Aujourd'hui, nous avons plus que jamais besoin d'un témoignage authentique de la foi, rendu de façon visible à travers la vie des disciples laïcs du Christ: des femmes et des hommes, des jeunes et des personnes âgées. Nous avons besoin d'un témoignage décisif de fidélité à l'Eglise et de responsabilité envers l'Eglise, qui apporte depuis vingt siècles à tous les peuples et à toutes les nations le salut, annonçant l'enseignement immuable de l'Evangile. L'humanité se trouve face à des difficultés de divers types, à des problèmes et à de violentes transformations; elle ressent de nombreuses fois des troubles et des déchirures dramatiques. Dans un tel monde, de nombreuses personnes, en particulier les jeunes, se sentent abandonnées et sont blessées. Certaines personnes sont victimes de sectes et de dé- viations religieuses, ou encore de manipulations de la vérité. D'autres succombent à d'autres formes d'esclavage. Des attitudes d'égoïsme, d'injustice et de manque de sensibilité se diffusent à l'égard des nécessités des autres.
C'est face à ces défis des temps modernes, et à tant d'autres, que se trouve l'Eglise. Elle veut apporter aux hommes une aide efficace et a donc besoin de l'engagement des fidèles laïcs qui, sous la direction de leurs pasteurs, doivent prendre une part active à sa mission salvifique.
Chers frères et sœurs, à travers le Saint Baptême, vous avez été introduits dans le Christ. Vous formez l'Eglise, son corps mystique. A travers vous, le Christ veut agir avec la puissance de son Esprit. A travers vous, Il veut «porter la bonne nouvelle aux pauvres, annoncer aux captifs la délivrance, et aux aveugles le retour à la vue». A travers vous, il veut «renvoyer en liberté les opprimés et proclamer une année de grâce du Seigneur» (cf. Lc 4, 18-19). En tant que laïcs, fidèles à votre identité, vivant dans le monde, vous pouvez le transformer de façon active et efficace dans l'esprit de l'Evangile. Soyez le sel qui donne le goût chrétien à la vie. Soyez la lumière qui resplendit dans les ténèbres de l'indifférence et de l'égoïsme.
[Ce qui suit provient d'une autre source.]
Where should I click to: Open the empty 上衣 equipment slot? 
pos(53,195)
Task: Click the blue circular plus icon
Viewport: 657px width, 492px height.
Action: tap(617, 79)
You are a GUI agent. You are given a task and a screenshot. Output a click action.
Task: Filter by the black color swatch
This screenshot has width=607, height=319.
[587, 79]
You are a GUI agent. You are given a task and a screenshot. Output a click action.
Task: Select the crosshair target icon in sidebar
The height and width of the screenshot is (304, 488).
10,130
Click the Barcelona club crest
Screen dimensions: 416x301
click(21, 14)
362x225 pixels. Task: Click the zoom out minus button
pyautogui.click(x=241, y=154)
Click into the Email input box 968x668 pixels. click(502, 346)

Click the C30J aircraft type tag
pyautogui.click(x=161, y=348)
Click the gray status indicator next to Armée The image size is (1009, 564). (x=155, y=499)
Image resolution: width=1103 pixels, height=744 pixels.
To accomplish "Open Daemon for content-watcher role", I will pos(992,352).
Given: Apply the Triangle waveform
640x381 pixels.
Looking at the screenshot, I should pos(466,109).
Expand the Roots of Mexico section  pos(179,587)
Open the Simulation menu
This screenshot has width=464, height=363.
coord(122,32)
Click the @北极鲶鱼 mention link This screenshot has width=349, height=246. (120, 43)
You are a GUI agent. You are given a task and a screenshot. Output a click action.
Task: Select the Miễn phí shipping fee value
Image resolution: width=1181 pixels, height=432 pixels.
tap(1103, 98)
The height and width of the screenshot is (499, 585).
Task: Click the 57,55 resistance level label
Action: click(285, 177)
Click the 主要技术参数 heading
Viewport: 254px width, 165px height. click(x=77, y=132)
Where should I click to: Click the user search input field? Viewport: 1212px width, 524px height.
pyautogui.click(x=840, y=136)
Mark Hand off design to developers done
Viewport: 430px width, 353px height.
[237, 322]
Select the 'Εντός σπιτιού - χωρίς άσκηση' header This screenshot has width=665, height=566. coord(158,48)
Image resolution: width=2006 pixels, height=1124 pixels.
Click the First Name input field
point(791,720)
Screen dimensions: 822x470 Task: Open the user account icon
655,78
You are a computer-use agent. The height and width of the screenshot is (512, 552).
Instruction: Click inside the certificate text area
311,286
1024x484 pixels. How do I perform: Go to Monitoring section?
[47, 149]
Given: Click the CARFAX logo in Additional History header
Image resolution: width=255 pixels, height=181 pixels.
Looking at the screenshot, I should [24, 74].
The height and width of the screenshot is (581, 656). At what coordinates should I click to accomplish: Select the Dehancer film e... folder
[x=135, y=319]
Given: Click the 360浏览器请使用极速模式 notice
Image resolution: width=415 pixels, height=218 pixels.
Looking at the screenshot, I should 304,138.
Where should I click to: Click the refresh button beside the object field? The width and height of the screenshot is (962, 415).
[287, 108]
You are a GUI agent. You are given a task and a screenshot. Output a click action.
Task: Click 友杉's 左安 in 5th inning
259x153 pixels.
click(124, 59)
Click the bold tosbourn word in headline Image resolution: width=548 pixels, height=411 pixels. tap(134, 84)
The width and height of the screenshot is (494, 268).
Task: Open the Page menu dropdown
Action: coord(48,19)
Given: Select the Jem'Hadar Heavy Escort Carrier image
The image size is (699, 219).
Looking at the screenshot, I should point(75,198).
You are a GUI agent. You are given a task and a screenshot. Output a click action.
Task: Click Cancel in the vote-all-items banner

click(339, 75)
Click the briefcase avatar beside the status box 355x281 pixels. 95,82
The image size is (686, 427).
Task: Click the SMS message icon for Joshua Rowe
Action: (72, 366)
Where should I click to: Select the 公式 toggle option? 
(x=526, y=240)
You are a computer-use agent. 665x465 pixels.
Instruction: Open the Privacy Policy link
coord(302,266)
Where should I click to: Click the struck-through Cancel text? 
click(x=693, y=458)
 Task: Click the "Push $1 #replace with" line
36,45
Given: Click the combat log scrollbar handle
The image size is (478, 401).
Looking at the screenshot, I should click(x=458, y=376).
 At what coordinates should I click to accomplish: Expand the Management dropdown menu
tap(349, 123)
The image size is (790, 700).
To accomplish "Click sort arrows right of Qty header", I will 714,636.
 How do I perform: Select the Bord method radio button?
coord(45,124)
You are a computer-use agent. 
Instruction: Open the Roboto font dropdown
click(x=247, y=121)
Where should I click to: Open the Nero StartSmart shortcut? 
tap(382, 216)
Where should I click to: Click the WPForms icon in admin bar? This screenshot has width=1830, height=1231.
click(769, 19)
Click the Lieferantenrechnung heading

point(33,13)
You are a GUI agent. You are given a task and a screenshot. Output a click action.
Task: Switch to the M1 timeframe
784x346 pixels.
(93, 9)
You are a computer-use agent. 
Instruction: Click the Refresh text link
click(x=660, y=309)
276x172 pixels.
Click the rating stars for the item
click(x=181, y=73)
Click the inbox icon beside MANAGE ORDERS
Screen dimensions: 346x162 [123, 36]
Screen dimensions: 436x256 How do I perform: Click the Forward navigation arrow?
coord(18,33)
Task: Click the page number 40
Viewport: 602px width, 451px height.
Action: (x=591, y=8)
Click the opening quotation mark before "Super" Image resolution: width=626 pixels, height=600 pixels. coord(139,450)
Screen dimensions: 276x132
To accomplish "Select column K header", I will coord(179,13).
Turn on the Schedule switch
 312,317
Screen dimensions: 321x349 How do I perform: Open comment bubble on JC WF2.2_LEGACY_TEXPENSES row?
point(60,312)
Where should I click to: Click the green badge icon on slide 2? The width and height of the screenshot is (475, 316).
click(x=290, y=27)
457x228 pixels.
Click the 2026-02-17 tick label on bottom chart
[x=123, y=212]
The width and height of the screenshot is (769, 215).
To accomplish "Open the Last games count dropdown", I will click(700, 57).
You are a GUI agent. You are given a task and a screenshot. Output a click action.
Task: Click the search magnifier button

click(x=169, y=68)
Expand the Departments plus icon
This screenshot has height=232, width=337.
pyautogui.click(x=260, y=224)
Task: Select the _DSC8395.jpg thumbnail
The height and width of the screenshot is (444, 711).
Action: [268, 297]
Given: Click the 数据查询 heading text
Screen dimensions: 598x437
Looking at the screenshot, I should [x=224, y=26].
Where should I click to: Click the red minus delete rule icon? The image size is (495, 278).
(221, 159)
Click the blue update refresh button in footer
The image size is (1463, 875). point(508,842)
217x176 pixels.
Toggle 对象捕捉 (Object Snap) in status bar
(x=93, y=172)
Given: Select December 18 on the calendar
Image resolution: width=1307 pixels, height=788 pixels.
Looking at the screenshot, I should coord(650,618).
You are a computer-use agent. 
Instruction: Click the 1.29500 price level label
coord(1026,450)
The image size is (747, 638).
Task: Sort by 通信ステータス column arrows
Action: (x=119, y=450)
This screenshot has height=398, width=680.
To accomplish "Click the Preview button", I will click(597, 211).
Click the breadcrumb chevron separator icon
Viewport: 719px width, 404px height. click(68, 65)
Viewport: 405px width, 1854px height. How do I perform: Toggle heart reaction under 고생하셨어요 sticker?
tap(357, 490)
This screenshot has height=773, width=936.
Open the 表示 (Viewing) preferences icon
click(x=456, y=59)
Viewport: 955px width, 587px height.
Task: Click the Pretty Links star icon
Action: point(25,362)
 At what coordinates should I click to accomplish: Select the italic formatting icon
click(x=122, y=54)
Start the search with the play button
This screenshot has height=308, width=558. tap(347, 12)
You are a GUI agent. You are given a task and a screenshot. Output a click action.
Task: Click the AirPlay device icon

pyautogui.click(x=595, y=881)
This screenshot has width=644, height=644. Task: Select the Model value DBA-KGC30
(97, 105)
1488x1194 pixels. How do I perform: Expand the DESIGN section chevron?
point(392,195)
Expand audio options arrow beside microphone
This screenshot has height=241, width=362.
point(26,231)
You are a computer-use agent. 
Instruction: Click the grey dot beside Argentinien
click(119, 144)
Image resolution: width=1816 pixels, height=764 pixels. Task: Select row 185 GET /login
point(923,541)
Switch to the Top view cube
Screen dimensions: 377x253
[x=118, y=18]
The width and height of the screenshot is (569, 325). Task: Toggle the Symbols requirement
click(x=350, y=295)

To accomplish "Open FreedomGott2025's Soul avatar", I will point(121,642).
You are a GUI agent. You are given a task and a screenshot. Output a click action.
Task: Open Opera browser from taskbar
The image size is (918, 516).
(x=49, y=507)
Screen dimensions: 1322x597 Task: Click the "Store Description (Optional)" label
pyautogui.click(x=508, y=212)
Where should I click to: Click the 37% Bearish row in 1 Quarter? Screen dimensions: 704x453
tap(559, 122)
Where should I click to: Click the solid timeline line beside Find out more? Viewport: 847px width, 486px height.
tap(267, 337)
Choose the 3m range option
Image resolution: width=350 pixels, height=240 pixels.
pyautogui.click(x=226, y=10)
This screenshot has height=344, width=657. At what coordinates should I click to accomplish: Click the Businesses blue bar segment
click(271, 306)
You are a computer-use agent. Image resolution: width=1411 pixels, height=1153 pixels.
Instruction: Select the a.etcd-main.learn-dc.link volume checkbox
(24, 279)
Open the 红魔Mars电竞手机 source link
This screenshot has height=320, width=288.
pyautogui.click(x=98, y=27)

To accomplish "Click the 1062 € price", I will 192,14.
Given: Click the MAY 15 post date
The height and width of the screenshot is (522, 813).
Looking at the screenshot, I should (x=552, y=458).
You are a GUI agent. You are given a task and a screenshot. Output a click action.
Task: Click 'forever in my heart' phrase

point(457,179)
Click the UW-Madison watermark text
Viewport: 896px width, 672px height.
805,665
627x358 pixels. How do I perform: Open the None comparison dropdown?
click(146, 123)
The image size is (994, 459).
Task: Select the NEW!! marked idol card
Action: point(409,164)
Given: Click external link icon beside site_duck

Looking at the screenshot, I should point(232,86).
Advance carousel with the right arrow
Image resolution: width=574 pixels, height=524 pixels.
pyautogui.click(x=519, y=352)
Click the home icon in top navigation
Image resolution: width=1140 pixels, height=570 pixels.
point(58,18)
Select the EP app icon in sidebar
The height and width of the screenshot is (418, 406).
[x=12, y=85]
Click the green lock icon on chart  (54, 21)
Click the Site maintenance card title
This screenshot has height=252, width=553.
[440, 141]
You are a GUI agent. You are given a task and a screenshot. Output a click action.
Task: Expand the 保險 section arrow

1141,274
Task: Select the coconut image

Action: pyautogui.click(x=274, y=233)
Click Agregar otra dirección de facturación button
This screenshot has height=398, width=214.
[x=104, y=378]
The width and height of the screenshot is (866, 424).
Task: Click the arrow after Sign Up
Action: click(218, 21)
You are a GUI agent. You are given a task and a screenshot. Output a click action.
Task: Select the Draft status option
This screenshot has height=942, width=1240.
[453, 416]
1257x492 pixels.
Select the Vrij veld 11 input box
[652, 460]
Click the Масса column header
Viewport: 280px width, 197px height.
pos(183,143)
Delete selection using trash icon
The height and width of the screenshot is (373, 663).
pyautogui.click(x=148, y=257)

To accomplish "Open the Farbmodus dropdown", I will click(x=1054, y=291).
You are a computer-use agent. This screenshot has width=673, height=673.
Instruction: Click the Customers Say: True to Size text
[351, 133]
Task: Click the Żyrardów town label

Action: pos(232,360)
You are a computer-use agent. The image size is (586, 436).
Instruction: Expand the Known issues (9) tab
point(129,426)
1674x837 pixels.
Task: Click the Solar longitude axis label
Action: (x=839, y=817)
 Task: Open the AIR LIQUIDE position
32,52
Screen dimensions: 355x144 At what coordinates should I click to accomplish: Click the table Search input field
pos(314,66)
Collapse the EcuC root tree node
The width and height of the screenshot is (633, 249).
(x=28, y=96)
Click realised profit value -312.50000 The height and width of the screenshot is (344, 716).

Dans la Lettre à Diognète, nous lisons: «Ce que l'âme est pour le corps, les chrétiens le sont pour le monde. L'âme est diffusée dans tous les membres du corps, ainsi les chrétiens sont présents dans toutes les villes du monde» (2, 6). La nouvelle évangélisation nous place face à de grands défis. Mon prédécesseur, le Pape Paul VI, écrivait dans l'Exhortation apostolique Evangelii nuntiandi: «Le champ propre de leur activité évangélisatrice [des laïcs], c'est le monde vaste et compliqué de la poli- tique, du social, de l'économie, mais également de la culture, des sciences et des arts, de la vie internationale, des mass media ainsi que certaines réalités ouvertes à l'évangélisation comme le sont l'amour, la famille, l'éducation des enfants et des adolescents, le travail professionnel, la souffrance» (n. 69).
Je constate avec une grande joie que se développe actuellement avec vigueur en Pologne l'Action catholique, ainsi que divers types d'organisations, associations et mouvements catholiques, et parmi eux des mouvements de jeunes, ayant à leur tête l'Association catholique des jeunes et le mouvement Lumière-Vie. Il s'agit d'un nouveau souf- fle de l'Esprit Saint sur notre patrie. Rendons grâce à Dieu pour cela. Soyez fidèles à votre vocation chrétienne. Soyez fidèles à Dieu et au Christ vivant dans l'Eglise.
4. Nous vénérons aujourd'hui les reliques des martyrs de la Podlasie et nous adorons la Croix de Pratulin qui fut le témoignage muet de leur fidélité héroïque. Ils tenaient cette Croix entre les mains et la conservaient au plus profond de leur cœur comme signe de l'amour du Père et de l'unité de l'Eglise du Christ. La Croix leur donna la force de témoigner du Christ et de son Eglise. Sur eux se sont avérées les paroles de Paul de la liturgie d'aujourd'hui: «Si Dieu est pour nous, qui sera contre nous?» (Rm 8, 32). A travers leur mort, ils furent introduits de façon particulière dans le grand patrimoine de la foi, en commençant par saint Adalbert, saint Stanislas et saint Josaphat Kuncewicz, Patron de la Rus', jusqu'aux temps modernes.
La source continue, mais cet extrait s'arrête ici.